Data Domain: Troubleshooting Interfaces Down or Intermittent for Users
Summary: The primary focus for this article is to troubleshoot an interface down, multiple interfaces down, an intermittent interface, and a bad network card. Replacing parts should be the last step in resolving interface down issues. Troubleshooting these issues first such as reviewing the switch side, may lead to the quickest resolution. ...
Instructions
- Determine if the issue is with a single interface, multiple interfaces, an intermittent interface, or a network card.
- Identify whether the interface is down, intermittent, not responding or a network card has an issue.
- Link Status No is an interface that has no electrical signal and down.
- Intermittent is occurring at irregular intervals; not continuous or steady.
- To check the status of the hardware interfaces on the data domain run the command.
# net show hardware
- To check the current alerts run command.
# alerts show current
- To check the history of alerts run command.
# alerts show history
- Check net show settings to see if the interface that is down is part of a virtual bond, vlan, or alias.
# net show settings
NOTE: In order for an interface to have a link light and go running, it must be configured with an ip or in a bond. - If after a DDOS upgrade an interface is down, then it is highly unlikely it is due to a hardware failure.
- If the interface that is down is not in a bond then, you can disable it and enable it with the following commands.
# net disable ethXx # net enable ethXx
- It is highly recommended before opening a case to Dell Support that you check with your network team to check switch configuration.
- During an upgrade, interfaces disconnect from the network and switch sometimes timeout after receiving no response from dd interfaces and disable their ports.
- If the switch ports have timed out and disabled, then data domain support cannot help to fix this, and you must contact your network team to enable them.
- If you have on-site personals at the data center, then have a field engineer go on site and reseat the SFP or cable from both dd side and patch panel or switch side.
- If you configured a new interface on the data domain but it does not go up and running, then check to ensure there is a cable connected to the patch panel or switch side.
- If setting up a data domain for the first time and interfaces do not go up and running, ensure that the switch side port configuration is correct in addition to speed setting.
- For 10g interfaces on the data domain, the switch should also be set to 10g speed as well.
- For 1g speeds on the data domain, if the switch is set to 10g, it does not work it maybe more compatible for autonegotiate on switch.
- If setting up a data domain for the first time with fiber or DA copper interfaces, ensure you have compatible SFPs and cables.
- If after a reboot or a system upgrade and current alerts report MissingSlave and interfaces are down then rebooted the data domain again.
Examplep0-96 Tue Oct 24 16:47:52 2023 CRITICAL Network MissingSlave=veth0_eth1a EVT-NETM-00012: Network interface eth1a is missing.
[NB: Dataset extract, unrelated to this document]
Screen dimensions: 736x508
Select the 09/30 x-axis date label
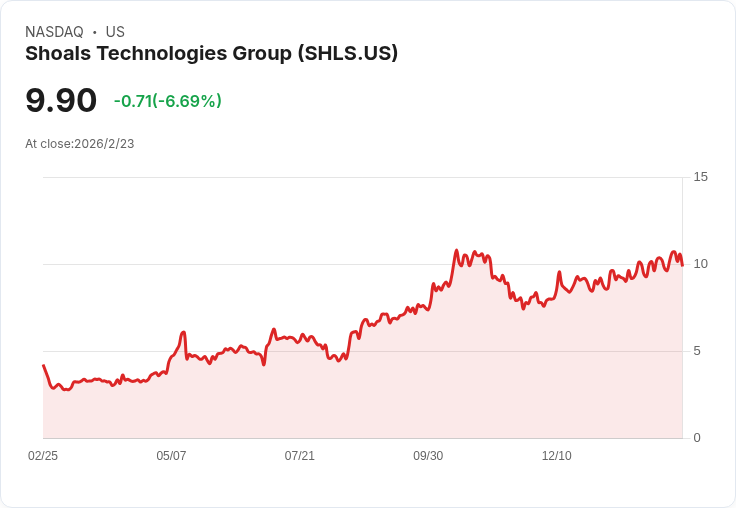tap(428, 456)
This is a physical interface for veth0.
- This issue is either a hardware failure or false alert due to race condition in which certain components and layers came online in incorrect order.
- If after the second reboot, a MissingSlave alert does not clear and the interfaces are still down, open a case with the Data Domain hardware support.
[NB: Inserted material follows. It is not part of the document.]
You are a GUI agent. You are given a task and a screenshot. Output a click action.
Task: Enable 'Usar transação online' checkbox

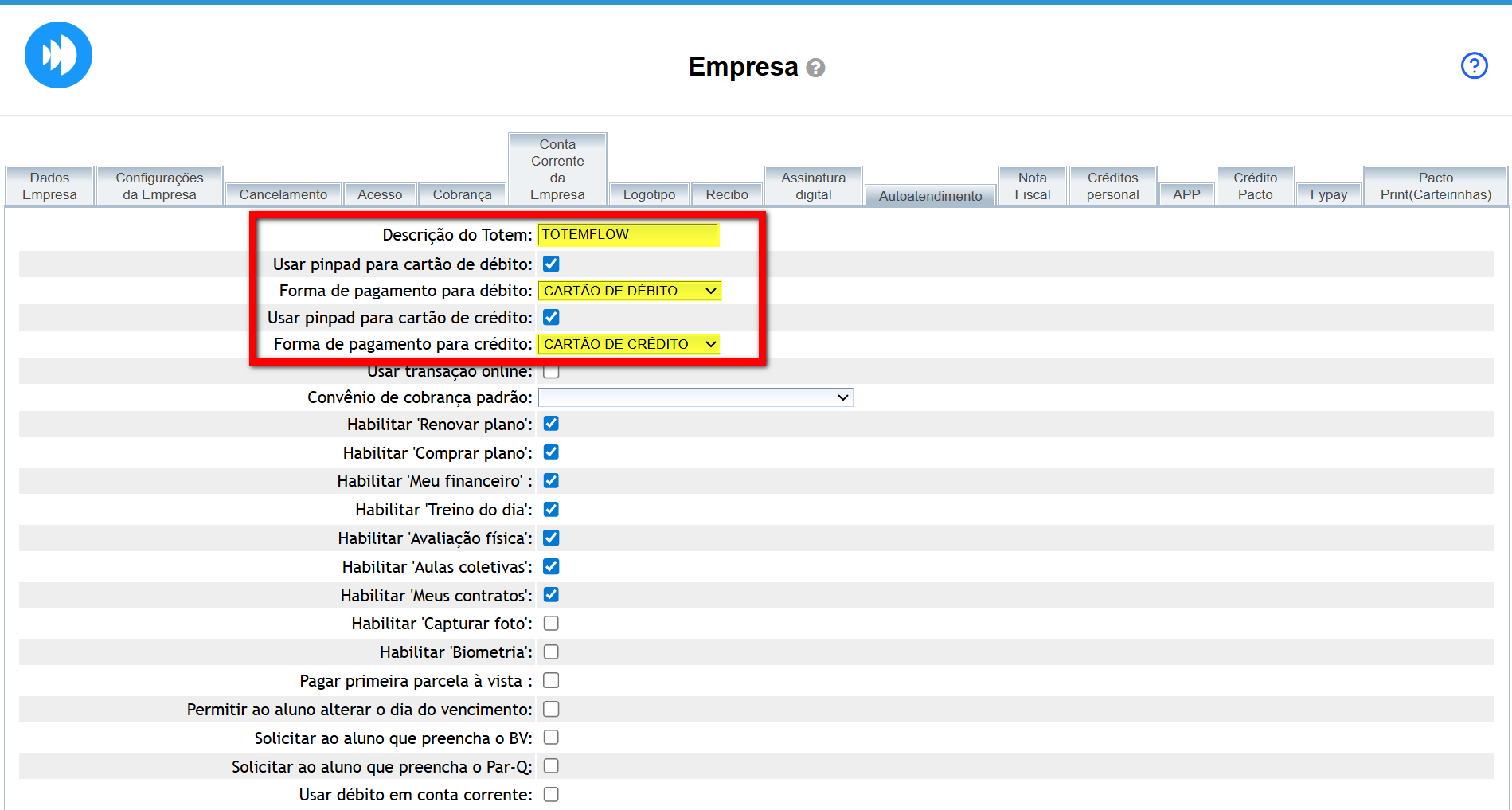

- To retrieve the output of the type of network card installed, run the following commands:
# system show hardware # enclosure show io-cards
- To view past auto supports to compare against current status, login to the UI and go to Maintenance > Support > Autosupport reports.
There you see the past 14 auto supports to download and open with notepad ++ - If the interface has suddenly gone down and not from a reboot or an upgrade, it is also possible that it can be a bad cable or SFP.
NOTE: Dell hardware support does not replace cables and SFPs on the customer's patch panel switch side. It is the customer's data center responsibility to replace cables and SFPs on the data center side.
- Reach out to your data center personnel to reseat the cable or SFP.
- If reseating still shows no link light, have your data center replace the cable and if fiber SFP on the switch side.
- If replacing cable and fiber SFP, then have your data center check the port on patch panel or switch and try a different port.
- If all the steps followed and still does not go up and running, then open a dell hardware case to replace SFP on dd side.
- Troubleshooting steps if the interface that is down is part of a virtual bond.
- If the interface did not come up after an upgrade or a reboot, check with your network team on the switch port side to try to disable and enable.
- If your network team checked the switch port and disabled and enabled the port then you can also try on the data domain side.
- On the data domain side, you can disable the virtual bond and reenable with the following commands.
# net disable vethXx # net enable vethXx
- You can remove the interface from the bond and then add it back to the bond. This can be done from the UI or command line.
#net aggregate del vethX interface ethXx #net aggregate add vethX interface ethXx
#net failover del vethX interfaces ethXx #net failover add vethX interfaces ethXx
- If removing and adding the interface did not resolve the issue, then try to destroy the virtual bond and re-create it.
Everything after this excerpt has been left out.